Он поправил рукой одну из гирлянд, свисавших с потолка беседки, и Кронго увидел, что это комиссар Крейсс. Все черты лица были Крейсса, те же изогнутые уши и нос, будто являющийся отражением губ и подбородка и потому придававший комиссару Крейссу сходство с животным — но теперь уже не с хорьком, а с тюленем. Но странно: приглядевшись к его шее, Кронго увидел параллельно идущие коричневые полосы и понял, что шея Крейсса обжарена и чуть трясется, как обычно трясется хорошо обжаренное куриное мясо на собственных ребрах. Шею облегал белый накрахмаленный воротник, и Крейсс продолжал разговаривать с Кронго о чем-то совершенно незначащем, улыбаясь и требуя взглядом ответов, участия в разговоре. Кронго попытался вникнуть в смысл слов Крейсса.

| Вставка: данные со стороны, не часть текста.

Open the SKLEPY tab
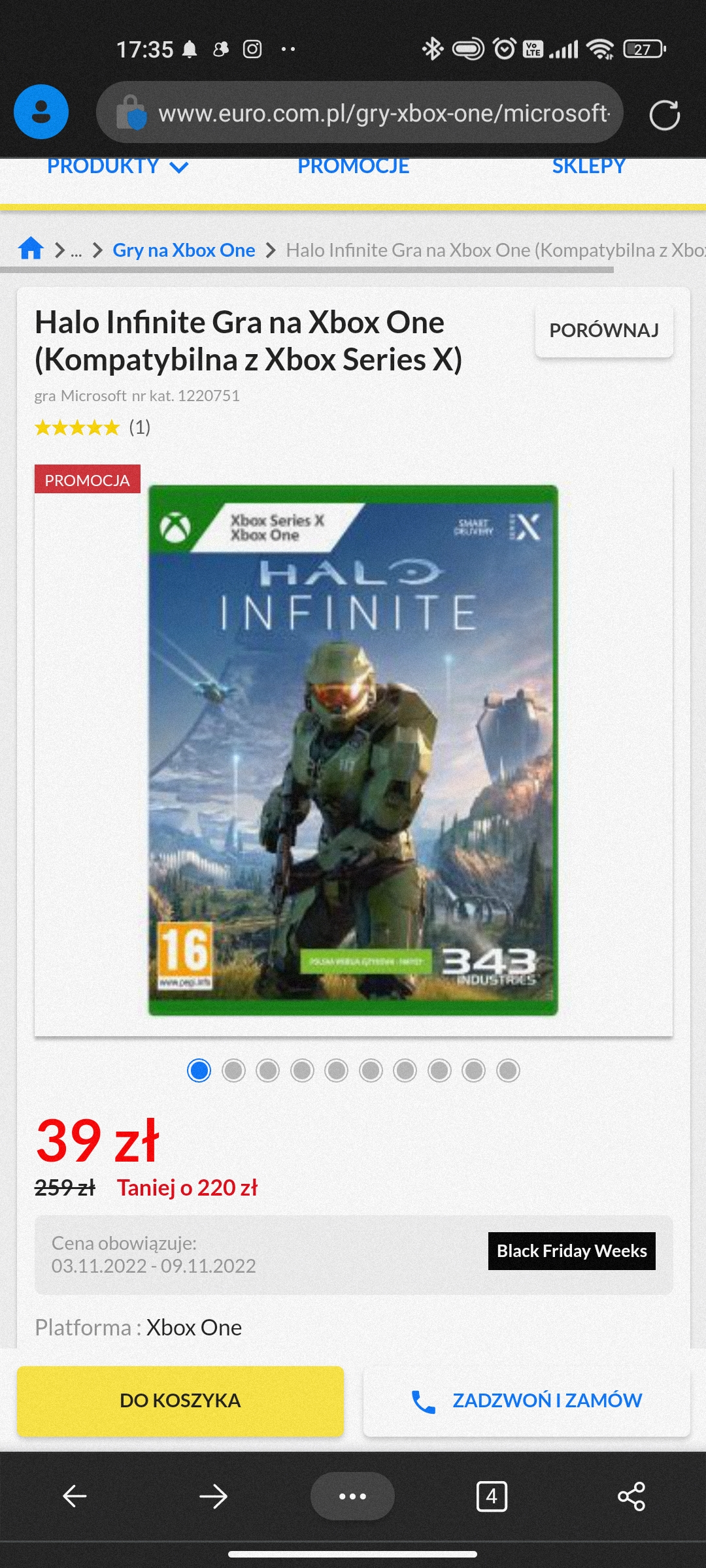This screenshot has height=1568, width=706. coord(589,167)
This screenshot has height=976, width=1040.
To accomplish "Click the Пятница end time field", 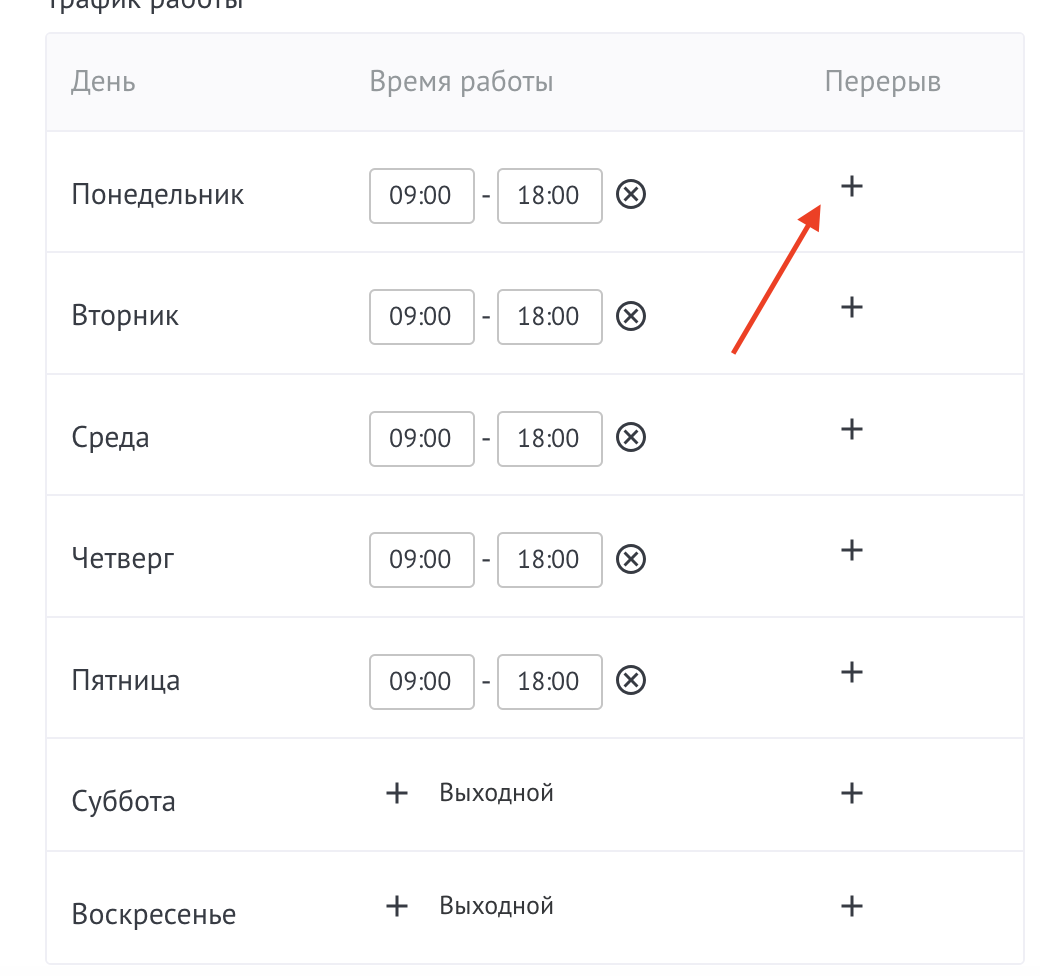I will [x=549, y=681].
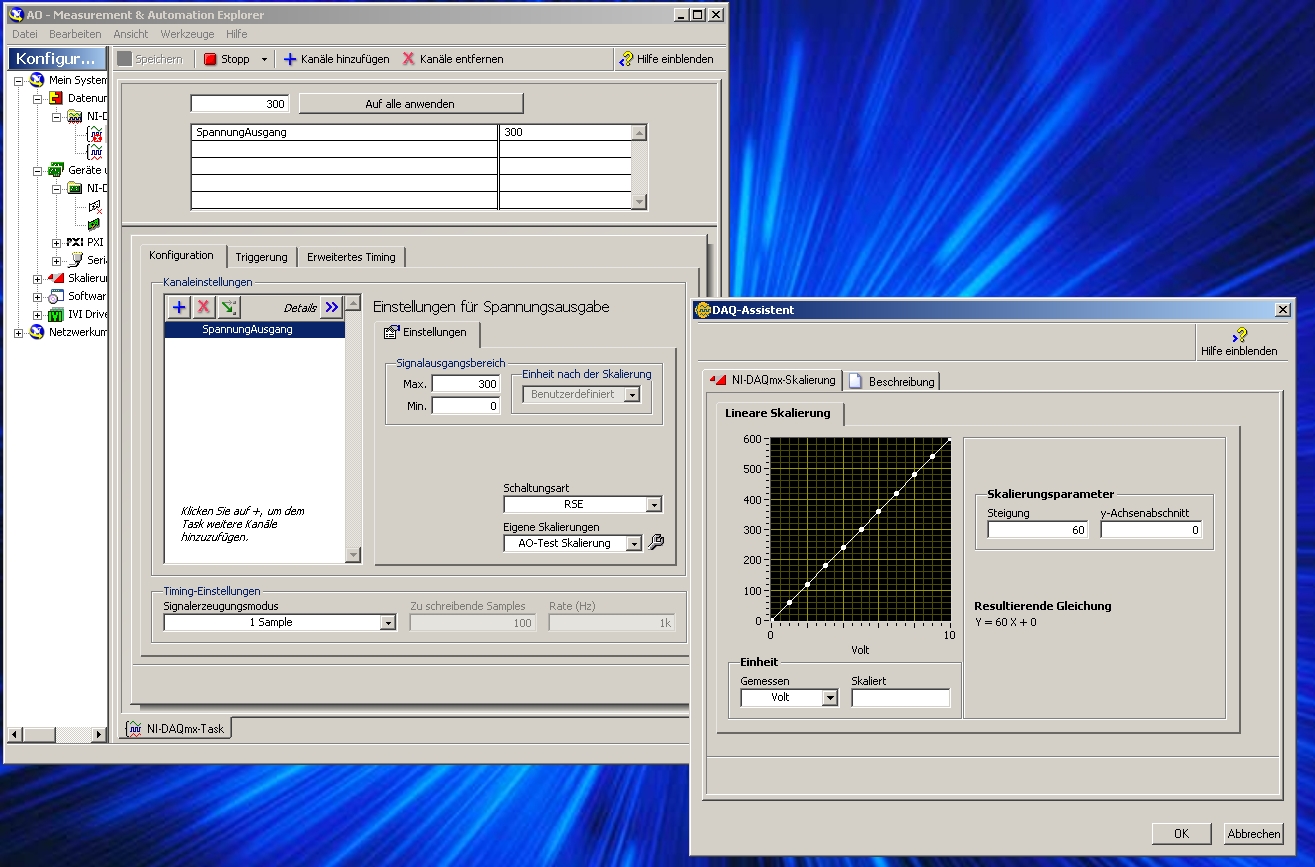Image resolution: width=1315 pixels, height=867 pixels.
Task: Open the Eigene Skalierungen dropdown
Action: click(x=633, y=543)
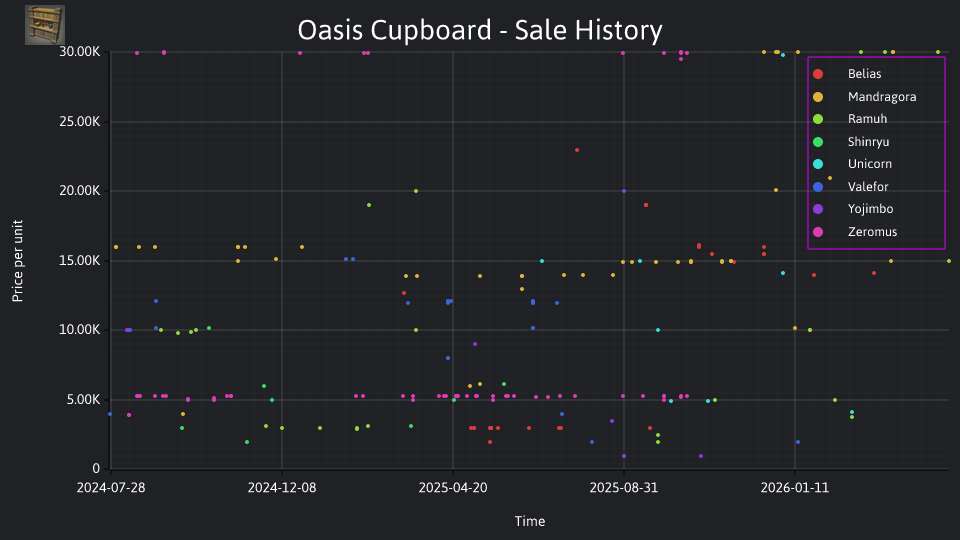Image resolution: width=960 pixels, height=540 pixels.
Task: Click the 2025-04-20 x-axis date label
Action: pos(452,488)
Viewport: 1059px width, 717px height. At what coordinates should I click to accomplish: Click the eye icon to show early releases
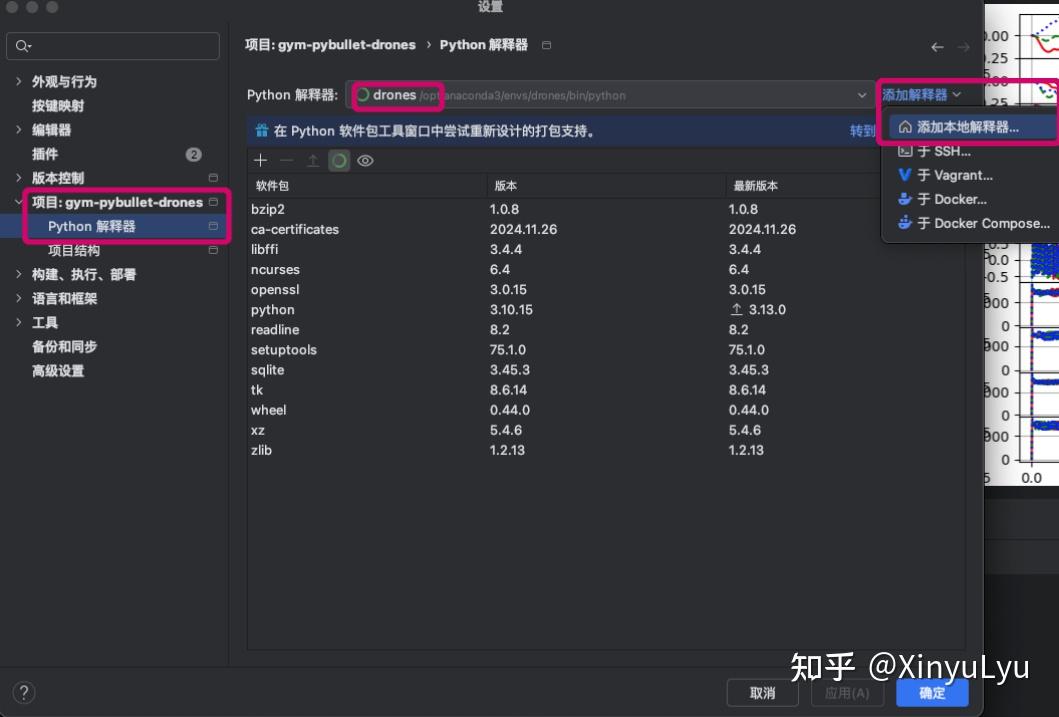pyautogui.click(x=365, y=160)
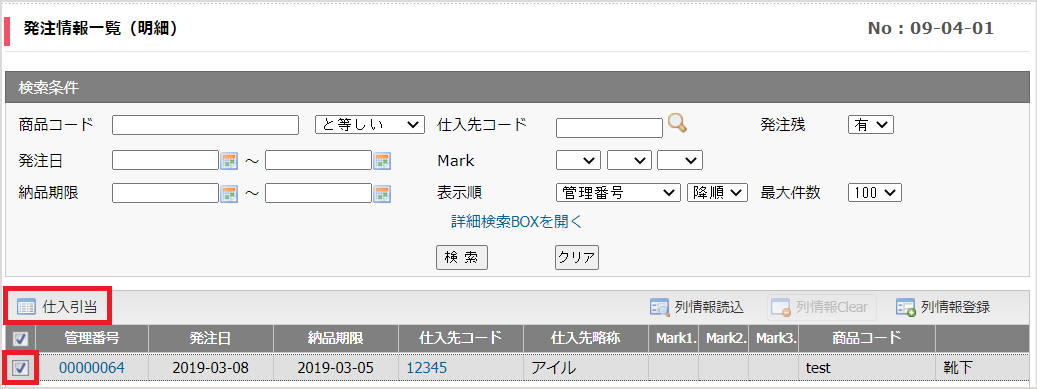Open the 発注残 dropdown showing 有
This screenshot has width=1037, height=389.
click(x=870, y=124)
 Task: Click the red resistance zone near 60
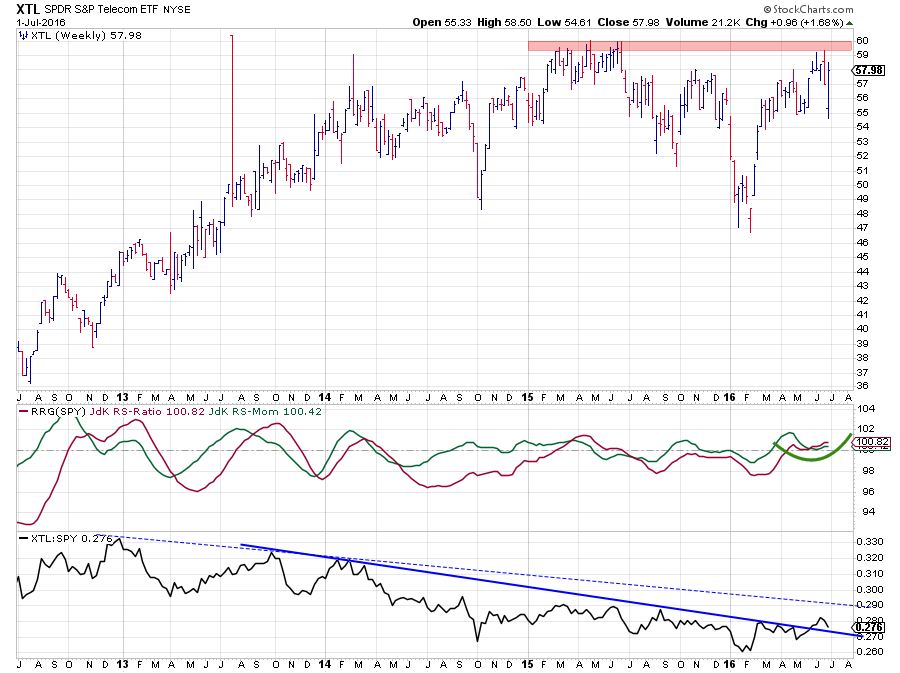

— Попробуйте, это действительно очень вкусно, — комиссар наклонил голову, и Кронго отломил от нее вилкой несколько легко подавшихся кусков. У головы остался лоб и подбородок, а вместо рта и носа обнажились ребра, совсем как у жареной курицы, глаза же попали в тарелку, которую Крейсс держал перед собой. — Ну как, вкусно? — спросила белая гортань, торчащая в этом странном провале.
Кронго ясно видел белые слоящиеся куски в своей тарелке. Он поворачивал их вилкой, с ужасом думая, что это человеческое мясо, и тем не менее отламывал и ел кусочки. А комиссар Крейсс продолжал говорить, несмотря на то что у него не было рта, а одна только белая гортань.
Они с отцом работали с Гугеноткой, и работа была успешной, но скоро он понял — он не может без Ксаты.
Пытаясь преодолеть острую тоску, он убеждал себя, что может чем-то заменить ее присутствие… Он говорил себе, что у него есть воспоминания о ней… Что у него есть мысли о Ксате, он явственно представляет себе ее, так, будто она постоянно находится рядом с ним. В конце концов, говорил он себе, ведь он знает, что может всегда ее увидеть… Ничто непреодолимое не разделяет их — только расстояние.